Enabling traces is done at script level, as everything else.
Enabling Acquirer traces
In the Acquirer Simulator, open script "script_acquirer.js".
or in script "script_logging.js".
In order to activate or deactivate them, lookup, the following two lines:
setTransmissionTrace(false);
setTransmissionTraceCsv(false);
It is ideal, in test situations, to have tracing off, so you can obtain better test logs.
In order to activate TCP tracing, set the parameter to true:
setTransmissionTrace(true);
setTransmissionTraceCsv(false);
In order to activate also test case tracing, set the parameter to true:
setTransmissionTrace(true);
setTransmissionTraceCsv(true);
Enabling Issuer traces
In the Acquirer Simulator, open script "script_issuer.js".
or in script "script_logging.js".
In order to activate or deactivate them, lookup, the following two lines:
setTransmissionTrace(false);
setTransmissionTraceCsv(false);
It is ideal, in test situations, to have tracing off, so you can obtain better test logs.
In order to activate TCP tracing, set the parameter to true:
setTransmissionTrace(true);
setTransmissionTraceCsv(false);
In order to activate also test case tracing, set the parameter to true:
setTransmissionTrace(true);
setTransmissionTraceCsv(true);
setTransmissionTrace
setTransmissionTrace(true); enables tracing for all transmission traffic.
setTransmissionTraceCsv
setTransmissionTraceCsv(false); forces an additional checks and can disable tracing for csv messages.
This is helpful when you do not want to see communication with test data files, but you are tracing only tcp/ip data.
Instances tracing
Instances of the Acquirer or Issuer (or, in general, of the simulator) have their own settings, so if you have an Acquirer, Switch, Issuer, Logger setup, you need to enable tracing in each of them separately, independently.

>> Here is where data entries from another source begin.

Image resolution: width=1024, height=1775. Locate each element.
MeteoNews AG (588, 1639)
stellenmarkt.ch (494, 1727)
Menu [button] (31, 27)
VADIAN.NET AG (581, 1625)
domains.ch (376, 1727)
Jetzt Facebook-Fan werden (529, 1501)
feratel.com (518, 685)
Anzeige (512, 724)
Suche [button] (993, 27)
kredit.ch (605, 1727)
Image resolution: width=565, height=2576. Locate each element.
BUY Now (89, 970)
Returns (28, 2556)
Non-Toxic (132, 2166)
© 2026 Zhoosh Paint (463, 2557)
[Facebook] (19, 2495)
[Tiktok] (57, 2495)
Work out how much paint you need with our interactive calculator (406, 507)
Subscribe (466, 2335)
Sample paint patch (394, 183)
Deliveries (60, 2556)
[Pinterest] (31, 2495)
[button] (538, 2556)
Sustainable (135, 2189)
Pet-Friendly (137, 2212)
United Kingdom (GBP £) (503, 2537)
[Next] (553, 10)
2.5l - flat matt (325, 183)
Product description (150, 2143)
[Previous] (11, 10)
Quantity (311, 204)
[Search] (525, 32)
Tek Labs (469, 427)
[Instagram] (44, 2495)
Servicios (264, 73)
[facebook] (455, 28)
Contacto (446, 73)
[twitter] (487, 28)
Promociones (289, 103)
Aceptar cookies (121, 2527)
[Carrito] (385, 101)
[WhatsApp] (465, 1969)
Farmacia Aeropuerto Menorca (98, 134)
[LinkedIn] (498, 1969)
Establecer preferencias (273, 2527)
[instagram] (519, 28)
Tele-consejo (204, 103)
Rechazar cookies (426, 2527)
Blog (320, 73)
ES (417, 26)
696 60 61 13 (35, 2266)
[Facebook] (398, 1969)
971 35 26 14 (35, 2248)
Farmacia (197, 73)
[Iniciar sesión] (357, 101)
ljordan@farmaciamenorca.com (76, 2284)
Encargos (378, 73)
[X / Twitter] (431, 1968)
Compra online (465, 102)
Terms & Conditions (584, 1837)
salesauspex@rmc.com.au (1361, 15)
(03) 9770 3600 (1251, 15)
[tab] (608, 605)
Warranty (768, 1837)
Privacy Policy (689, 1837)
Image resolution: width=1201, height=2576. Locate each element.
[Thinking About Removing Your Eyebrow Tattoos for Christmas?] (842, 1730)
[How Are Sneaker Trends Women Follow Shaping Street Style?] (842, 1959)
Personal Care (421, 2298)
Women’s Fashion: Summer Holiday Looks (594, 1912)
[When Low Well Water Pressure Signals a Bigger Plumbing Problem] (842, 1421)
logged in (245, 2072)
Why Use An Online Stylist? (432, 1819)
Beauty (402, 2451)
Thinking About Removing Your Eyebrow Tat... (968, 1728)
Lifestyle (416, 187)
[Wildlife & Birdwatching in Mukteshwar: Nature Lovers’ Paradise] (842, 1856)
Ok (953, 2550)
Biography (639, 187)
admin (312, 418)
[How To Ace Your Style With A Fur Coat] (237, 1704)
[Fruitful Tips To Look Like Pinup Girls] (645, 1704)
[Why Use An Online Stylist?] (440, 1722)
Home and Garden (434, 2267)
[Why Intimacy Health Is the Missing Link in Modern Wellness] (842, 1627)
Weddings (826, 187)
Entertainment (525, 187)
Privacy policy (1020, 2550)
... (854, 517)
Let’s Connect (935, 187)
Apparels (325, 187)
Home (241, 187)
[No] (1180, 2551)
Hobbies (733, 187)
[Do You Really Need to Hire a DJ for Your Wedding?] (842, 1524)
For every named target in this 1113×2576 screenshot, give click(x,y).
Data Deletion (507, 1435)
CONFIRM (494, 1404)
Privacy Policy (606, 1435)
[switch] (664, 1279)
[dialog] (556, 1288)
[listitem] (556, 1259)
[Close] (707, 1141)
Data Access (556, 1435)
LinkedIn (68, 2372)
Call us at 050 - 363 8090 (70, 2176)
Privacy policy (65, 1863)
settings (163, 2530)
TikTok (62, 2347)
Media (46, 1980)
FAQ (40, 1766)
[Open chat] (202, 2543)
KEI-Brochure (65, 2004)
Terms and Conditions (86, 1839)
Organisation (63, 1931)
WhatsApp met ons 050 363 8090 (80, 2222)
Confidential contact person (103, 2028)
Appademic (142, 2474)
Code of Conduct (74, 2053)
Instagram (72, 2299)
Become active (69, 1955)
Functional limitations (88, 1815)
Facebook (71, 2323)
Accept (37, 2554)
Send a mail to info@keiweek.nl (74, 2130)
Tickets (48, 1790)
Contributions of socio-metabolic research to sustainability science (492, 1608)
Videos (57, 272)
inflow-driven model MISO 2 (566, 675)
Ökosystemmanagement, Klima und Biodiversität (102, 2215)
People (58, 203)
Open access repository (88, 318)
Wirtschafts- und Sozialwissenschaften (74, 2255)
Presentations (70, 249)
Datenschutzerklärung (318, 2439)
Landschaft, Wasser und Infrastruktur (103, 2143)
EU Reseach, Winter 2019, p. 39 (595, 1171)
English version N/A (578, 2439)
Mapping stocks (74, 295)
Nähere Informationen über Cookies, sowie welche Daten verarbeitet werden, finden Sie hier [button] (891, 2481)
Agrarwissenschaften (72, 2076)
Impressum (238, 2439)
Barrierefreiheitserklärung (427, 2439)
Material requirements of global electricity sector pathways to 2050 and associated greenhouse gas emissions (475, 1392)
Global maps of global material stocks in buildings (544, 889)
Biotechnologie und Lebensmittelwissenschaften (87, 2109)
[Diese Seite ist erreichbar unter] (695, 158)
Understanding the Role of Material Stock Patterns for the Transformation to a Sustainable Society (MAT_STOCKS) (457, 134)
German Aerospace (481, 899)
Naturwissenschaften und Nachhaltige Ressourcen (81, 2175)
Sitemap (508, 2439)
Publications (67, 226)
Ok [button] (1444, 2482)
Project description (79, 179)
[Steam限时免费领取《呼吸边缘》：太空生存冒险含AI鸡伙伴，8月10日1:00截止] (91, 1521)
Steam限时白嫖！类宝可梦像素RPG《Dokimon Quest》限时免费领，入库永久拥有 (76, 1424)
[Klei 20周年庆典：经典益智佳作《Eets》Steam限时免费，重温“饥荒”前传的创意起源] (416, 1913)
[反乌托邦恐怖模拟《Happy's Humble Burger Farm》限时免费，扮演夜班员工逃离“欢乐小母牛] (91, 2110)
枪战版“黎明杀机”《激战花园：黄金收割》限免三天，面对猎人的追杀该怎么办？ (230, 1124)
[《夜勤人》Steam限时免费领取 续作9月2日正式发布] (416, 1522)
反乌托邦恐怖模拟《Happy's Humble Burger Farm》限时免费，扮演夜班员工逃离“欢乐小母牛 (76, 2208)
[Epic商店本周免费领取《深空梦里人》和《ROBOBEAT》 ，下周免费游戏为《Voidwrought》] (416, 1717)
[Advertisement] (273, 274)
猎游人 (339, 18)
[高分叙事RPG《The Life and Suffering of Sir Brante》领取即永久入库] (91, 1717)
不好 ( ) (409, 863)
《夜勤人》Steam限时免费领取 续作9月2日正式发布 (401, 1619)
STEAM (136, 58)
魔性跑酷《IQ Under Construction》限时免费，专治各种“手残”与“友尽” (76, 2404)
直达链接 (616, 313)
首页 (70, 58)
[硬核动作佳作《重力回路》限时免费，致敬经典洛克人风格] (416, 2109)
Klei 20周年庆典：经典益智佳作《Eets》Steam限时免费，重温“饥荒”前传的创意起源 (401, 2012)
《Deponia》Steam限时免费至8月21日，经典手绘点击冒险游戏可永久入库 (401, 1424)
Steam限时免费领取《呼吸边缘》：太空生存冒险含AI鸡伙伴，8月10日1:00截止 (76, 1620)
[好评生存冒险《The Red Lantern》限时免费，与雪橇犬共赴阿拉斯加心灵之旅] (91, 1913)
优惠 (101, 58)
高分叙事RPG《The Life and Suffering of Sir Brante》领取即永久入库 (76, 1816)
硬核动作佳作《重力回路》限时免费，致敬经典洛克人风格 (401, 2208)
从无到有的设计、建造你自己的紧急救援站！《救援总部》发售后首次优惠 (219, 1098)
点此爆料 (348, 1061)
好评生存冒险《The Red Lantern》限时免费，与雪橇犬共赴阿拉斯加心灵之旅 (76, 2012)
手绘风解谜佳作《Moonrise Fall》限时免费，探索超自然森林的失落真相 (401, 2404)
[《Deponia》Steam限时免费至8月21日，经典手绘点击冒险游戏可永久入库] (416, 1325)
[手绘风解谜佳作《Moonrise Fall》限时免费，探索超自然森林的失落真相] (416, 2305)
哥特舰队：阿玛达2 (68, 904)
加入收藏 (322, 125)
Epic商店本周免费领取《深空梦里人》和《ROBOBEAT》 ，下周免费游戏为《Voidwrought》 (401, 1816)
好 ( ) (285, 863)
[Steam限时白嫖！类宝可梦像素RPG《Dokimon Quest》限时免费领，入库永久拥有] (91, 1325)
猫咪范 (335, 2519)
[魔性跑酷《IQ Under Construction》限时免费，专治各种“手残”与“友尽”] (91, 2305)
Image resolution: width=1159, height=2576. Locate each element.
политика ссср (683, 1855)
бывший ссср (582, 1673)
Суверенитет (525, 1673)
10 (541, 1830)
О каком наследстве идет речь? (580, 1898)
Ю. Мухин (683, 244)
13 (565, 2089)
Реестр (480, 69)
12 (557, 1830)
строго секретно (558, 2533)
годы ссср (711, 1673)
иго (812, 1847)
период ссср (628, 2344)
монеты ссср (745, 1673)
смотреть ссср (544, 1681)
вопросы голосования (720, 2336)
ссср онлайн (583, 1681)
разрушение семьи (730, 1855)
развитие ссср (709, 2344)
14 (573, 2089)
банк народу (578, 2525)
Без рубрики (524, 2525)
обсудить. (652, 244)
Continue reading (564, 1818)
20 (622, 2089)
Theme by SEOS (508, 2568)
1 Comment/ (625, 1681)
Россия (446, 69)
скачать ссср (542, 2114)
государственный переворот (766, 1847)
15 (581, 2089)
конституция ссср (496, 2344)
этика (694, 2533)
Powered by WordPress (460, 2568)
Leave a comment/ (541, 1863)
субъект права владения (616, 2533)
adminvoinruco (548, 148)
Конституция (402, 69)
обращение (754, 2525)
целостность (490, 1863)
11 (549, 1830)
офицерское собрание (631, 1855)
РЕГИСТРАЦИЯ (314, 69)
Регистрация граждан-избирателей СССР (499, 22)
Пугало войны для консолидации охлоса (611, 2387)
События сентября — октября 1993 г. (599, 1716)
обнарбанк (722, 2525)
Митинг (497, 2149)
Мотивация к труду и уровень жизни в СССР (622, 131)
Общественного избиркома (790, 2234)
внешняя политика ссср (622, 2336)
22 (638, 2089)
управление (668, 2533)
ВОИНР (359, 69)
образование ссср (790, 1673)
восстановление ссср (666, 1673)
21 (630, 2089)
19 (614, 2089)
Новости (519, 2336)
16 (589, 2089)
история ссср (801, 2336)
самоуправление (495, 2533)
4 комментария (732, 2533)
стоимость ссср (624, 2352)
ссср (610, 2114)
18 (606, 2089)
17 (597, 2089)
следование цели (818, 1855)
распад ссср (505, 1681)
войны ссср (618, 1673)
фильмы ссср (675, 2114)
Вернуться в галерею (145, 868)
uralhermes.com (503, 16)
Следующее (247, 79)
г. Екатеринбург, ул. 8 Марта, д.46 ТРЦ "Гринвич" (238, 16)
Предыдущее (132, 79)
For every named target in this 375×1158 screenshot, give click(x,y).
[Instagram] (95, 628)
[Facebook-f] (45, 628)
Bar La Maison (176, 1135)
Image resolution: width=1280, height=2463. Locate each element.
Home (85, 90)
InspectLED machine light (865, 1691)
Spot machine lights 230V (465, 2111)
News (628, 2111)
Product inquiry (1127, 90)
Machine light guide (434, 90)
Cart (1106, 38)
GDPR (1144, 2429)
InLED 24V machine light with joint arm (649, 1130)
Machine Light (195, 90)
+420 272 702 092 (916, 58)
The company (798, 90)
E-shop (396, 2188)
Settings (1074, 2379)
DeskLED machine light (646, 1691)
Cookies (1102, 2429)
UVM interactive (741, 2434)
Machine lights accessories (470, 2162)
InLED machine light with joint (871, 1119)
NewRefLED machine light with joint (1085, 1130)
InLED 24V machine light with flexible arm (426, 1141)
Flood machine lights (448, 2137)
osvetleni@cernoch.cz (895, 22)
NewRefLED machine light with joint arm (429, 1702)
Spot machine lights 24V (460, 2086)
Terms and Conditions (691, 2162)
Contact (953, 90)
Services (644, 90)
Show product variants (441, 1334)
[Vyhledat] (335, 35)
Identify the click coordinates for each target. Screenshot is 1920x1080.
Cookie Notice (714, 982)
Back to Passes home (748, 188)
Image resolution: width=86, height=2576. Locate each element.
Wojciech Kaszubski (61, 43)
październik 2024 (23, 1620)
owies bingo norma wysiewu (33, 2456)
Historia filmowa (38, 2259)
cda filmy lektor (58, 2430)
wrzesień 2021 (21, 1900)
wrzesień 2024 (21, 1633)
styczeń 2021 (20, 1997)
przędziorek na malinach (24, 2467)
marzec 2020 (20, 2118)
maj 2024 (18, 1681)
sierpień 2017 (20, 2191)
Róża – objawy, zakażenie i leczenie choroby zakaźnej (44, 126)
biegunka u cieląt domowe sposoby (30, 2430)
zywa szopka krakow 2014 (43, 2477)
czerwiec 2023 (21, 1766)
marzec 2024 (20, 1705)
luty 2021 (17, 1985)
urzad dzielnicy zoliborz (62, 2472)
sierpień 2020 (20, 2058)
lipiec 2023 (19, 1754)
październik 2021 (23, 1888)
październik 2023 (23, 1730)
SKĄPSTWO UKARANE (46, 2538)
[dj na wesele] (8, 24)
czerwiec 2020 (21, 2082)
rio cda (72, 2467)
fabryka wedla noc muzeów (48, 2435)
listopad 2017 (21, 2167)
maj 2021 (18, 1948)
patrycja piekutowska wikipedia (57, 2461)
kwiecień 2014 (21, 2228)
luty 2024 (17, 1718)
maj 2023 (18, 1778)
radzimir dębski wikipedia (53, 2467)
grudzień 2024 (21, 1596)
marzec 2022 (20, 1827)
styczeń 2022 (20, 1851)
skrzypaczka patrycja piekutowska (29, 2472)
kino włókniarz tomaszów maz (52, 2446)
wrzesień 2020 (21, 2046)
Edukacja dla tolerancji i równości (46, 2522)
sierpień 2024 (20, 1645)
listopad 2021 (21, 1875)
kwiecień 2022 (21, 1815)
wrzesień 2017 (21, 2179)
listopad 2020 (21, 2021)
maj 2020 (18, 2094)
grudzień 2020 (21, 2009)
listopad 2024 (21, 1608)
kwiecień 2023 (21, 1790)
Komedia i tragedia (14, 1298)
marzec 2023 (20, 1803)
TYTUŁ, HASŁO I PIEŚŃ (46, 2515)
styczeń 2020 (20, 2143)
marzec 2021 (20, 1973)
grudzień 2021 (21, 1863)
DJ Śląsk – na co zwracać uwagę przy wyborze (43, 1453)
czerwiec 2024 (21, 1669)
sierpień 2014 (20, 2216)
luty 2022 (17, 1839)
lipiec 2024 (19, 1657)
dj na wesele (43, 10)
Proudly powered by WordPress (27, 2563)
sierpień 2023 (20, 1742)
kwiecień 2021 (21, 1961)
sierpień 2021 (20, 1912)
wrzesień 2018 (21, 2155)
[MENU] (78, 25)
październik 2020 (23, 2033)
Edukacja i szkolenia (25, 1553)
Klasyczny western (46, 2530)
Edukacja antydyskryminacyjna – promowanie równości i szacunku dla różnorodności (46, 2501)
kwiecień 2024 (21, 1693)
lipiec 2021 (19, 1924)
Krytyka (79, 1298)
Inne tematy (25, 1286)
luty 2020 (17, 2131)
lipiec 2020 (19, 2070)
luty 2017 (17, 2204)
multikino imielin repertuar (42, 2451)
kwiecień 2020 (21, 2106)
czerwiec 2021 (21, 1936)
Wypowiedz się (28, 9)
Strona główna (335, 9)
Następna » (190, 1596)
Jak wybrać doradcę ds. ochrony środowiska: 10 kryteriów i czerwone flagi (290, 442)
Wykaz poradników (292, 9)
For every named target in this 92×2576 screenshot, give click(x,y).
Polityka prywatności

Traces are required to be active when asking for support.
Are traces enabled?
The best way to check if you have traces enabled is to look up TCP raw traffic data. Any instance of the neaPay Core, may it be a simulator (Acquirer/Issuer/Switch), a message converter, a host for devices or a card Issuer, will output TCP traffic like this to the logging system:
SYS:Out:TCPChannel:017330313030463233433436443141384530423030303030...
SYS:Client listener received:017330313030463233433436443141384530423030303030...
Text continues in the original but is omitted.